15th Jul 2018, 11:44

I had a used black 70 Fleetwood mint Limousine that I bought to have fun with. I drove it quite a bit with family and friends on trips. It was very well maintained. It’s been years now since I had it. My recollection was how swift it was for its size. And wondering how it burned up so much high octane fuel. Seemed to use so much you wondered if there was a hole in the fuel tank. There wasn’t. I think there were some added engine mods being a government car. Comfortable, divider window, trunk portholes, stereo override, and lots of room.
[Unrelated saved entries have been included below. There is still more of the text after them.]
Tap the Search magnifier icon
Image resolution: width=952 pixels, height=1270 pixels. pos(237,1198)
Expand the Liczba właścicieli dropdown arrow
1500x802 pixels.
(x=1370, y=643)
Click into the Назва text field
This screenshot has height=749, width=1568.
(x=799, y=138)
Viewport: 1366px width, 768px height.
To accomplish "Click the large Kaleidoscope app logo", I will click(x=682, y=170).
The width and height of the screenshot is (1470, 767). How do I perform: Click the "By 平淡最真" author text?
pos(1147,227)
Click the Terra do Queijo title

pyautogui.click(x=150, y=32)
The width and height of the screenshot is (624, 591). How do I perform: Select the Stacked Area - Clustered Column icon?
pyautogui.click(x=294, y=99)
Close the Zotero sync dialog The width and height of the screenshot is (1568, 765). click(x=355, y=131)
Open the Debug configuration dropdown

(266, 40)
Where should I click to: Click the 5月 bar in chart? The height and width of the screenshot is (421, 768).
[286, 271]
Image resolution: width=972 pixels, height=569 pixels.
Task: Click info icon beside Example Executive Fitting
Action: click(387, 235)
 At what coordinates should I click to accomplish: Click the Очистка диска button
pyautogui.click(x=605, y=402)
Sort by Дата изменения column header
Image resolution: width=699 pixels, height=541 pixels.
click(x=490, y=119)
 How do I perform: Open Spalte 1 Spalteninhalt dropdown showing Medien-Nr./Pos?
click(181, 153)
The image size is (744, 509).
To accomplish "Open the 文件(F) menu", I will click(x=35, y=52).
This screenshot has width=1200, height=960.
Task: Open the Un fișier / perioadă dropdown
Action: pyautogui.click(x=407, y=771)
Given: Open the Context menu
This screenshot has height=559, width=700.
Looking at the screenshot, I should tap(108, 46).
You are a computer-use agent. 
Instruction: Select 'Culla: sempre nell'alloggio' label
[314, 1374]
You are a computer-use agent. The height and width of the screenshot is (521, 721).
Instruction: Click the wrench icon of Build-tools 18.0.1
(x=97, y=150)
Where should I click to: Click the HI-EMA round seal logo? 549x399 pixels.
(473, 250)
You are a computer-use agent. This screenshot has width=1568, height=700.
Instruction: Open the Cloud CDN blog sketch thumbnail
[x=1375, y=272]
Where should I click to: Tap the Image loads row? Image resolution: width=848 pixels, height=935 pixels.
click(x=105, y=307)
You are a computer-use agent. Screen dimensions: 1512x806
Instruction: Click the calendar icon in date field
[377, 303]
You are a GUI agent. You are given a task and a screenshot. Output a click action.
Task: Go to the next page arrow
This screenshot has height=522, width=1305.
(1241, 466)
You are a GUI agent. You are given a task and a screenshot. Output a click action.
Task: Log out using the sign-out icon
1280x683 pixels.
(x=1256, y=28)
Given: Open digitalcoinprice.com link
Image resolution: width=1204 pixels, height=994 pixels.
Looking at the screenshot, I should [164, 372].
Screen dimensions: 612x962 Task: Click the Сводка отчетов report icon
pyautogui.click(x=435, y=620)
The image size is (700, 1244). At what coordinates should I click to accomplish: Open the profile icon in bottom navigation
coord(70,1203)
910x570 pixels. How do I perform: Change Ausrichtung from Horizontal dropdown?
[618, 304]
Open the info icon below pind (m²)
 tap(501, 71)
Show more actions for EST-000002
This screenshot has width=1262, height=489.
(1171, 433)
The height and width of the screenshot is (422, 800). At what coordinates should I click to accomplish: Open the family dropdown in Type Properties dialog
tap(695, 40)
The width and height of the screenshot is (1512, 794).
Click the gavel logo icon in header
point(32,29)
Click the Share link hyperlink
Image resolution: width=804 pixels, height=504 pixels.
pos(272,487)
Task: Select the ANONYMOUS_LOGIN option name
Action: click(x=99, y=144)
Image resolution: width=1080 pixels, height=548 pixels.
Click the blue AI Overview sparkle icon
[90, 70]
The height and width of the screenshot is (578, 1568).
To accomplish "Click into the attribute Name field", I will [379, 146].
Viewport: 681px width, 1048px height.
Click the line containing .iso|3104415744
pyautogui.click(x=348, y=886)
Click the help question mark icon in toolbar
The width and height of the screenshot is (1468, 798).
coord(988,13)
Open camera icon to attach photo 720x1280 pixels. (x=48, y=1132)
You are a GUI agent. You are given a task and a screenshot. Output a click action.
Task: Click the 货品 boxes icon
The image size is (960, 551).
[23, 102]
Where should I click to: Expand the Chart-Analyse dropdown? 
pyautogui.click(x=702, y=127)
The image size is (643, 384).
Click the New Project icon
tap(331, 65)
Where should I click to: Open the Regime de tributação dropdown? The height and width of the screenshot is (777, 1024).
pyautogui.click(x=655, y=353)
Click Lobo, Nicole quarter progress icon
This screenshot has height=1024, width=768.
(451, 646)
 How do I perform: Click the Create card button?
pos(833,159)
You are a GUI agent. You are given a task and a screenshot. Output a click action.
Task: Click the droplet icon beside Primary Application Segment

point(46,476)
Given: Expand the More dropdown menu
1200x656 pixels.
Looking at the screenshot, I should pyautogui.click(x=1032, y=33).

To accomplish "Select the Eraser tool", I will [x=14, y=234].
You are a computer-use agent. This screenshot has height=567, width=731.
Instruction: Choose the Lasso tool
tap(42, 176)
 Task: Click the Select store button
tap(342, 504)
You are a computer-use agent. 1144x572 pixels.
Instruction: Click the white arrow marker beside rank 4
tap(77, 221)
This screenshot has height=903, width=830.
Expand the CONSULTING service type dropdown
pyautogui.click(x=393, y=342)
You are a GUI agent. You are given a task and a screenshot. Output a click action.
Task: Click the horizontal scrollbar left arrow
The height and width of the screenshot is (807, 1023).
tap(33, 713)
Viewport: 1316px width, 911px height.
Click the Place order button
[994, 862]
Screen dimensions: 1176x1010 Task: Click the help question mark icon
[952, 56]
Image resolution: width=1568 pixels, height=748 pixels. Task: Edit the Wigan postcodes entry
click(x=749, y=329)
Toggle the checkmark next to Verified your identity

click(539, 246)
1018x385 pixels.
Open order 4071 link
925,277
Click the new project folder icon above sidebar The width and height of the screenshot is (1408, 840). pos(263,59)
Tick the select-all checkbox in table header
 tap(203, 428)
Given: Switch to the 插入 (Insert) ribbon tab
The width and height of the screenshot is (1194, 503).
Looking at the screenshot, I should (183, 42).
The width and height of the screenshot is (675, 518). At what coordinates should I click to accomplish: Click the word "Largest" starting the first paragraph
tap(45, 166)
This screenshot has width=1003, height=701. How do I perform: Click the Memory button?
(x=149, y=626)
The air conditioning would freeze you best one I ever had in any car. A Cadillac Fleetwood from that time period was a very solid, well built automobile. Wish I kept that one and several other rare ones I let slip away. It really limited my parking space at home was the main reason I sold it, plus I flipped at double what I paid as the other factor. Nice memory with that Cadillac. I saw ones similar in a Original Doors end of concert video with Jim Morrison inside, and also in one of the Dirty Harry sequels. Was cool to see one like it again. Not an everyday sight.

15th Jul 2018, 21:54

Same goes for older Buick V8s and V6s. "Melling" makes excellent replacement pumps with higher pressure. This problem would occur here and there on Cadillac and Buick engines, both of which had external oil pumps. Replacing them was a simple job.